TEXT EXCERPT ->
I have the following function that I want to execu...
# questions
a
I have the following function that I want to execute within an isolated pipeline (data refresh pipeline). It's not supposed to have any input or output because its purpose is to execute a stored procedure that refreshes the database before I can use SQL queries to fetch the updated tables. Therefore, I intend to create a node without any specified input or output. However, I encountered difficulties in running the node without any input (set to
None
) and output (also set to
None
). As a workaround, I have set a DataFrame as both the input and output, although as you can see, these dataframes are not being used at all. Any best practices or tips on this kind of node?
Copy code
def exec_test(companies: pd.DataFrame) -> pd.DataFrame:
    companies_dummy = companies
    try:
        db_connection = connect_to_database()
        print("Executing SP")
        # execute the stored procedure
        db_connection.execute(
            "EXEC spUpdateData '20230601' 'parameter2' 'parameter3' 'etc' ")
        db_connection.close()
        print("SP completed")
    except Exception as e:
        # print error
        print(f"Database connection error: {str(e)}")
    return companies_dummy
n
Either dummy input output or you can use a hook to make sure it execute before the pipeline run or a specific node
K 1
a
Alright, I'll explore the hook concept

Element lookup records
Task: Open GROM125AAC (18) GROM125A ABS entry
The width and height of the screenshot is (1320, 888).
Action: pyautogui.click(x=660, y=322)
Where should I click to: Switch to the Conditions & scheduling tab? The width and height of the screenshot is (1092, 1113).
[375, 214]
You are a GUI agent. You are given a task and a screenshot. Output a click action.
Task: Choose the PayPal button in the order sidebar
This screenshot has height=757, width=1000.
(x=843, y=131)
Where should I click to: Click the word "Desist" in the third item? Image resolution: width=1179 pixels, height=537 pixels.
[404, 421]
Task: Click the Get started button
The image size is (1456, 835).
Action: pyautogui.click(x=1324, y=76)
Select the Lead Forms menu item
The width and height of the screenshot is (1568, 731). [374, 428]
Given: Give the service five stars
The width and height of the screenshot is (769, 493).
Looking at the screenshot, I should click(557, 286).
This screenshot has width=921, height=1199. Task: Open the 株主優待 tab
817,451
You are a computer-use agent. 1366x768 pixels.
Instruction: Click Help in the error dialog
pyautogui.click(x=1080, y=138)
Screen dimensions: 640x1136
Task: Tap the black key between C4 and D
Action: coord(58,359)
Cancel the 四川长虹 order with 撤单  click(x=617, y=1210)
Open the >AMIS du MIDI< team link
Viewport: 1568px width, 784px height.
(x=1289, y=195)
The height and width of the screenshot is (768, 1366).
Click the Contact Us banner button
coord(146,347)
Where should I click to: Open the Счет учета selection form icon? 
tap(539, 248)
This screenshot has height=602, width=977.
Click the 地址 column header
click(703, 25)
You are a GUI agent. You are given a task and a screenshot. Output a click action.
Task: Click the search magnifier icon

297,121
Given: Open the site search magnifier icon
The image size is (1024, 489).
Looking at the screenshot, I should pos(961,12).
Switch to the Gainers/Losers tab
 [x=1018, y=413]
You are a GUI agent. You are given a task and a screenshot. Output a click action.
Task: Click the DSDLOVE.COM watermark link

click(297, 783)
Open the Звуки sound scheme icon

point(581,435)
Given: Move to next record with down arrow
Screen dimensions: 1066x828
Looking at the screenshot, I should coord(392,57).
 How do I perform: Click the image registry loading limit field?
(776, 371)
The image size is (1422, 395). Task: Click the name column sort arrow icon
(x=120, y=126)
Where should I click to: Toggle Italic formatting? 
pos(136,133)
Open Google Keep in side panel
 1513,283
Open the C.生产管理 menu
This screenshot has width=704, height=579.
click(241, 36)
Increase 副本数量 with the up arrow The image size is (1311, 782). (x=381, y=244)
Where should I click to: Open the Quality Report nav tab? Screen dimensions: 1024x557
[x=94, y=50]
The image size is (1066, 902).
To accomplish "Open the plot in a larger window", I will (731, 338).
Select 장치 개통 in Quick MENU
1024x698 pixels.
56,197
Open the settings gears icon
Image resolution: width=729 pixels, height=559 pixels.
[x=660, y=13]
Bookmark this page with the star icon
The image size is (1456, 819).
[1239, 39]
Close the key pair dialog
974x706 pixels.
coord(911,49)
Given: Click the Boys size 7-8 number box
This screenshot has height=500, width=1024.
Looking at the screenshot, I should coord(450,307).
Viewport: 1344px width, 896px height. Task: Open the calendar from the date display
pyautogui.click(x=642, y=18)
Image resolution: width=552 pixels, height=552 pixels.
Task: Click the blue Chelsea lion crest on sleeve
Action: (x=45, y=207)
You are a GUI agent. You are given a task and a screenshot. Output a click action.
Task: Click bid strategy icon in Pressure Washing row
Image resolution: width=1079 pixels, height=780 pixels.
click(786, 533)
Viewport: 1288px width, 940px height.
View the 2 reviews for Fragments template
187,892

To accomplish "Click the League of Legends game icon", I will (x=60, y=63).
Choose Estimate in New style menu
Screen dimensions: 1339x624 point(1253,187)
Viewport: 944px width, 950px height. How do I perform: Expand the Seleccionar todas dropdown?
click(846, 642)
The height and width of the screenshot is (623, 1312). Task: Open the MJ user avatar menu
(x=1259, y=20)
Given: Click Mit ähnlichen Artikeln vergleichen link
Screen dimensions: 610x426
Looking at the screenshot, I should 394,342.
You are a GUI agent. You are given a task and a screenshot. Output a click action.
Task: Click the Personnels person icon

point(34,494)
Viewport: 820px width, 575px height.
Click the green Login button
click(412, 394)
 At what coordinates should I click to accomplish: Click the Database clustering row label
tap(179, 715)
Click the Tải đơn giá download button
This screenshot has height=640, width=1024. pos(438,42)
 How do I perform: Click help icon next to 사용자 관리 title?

WHAT IS BEING ASKED ->
Return everything in the stored-procedure thread from "# questions" down to "db_connection = connect_to_database()". Work only from the stored-procedure thread.

EXPECTED ANSWER ->
# questions
a
I have the following function that I want to execute within an isolated pipeline (data refresh pipeline). It's not supposed to have any input or output because its purpose is to execute a stored procedure that refreshes the database before I can use SQL queries to fetch the updated tables. Therefore, I intend to create a node without any specified input or output. However, I encountered difficulties in running the node without any input (set to
None
) and output (also set to
None
). As a workaround, I have set a DataFrame as both the input and output, although as you can see, these dataframes are not being used at all. Any best practices or tips on this kind of node?
Copy code
def exec_test(companies: pd.DataFrame) -> pd.DataFrame:
    companies_dummy = companies
    try:
        db_connection = connect_to_database()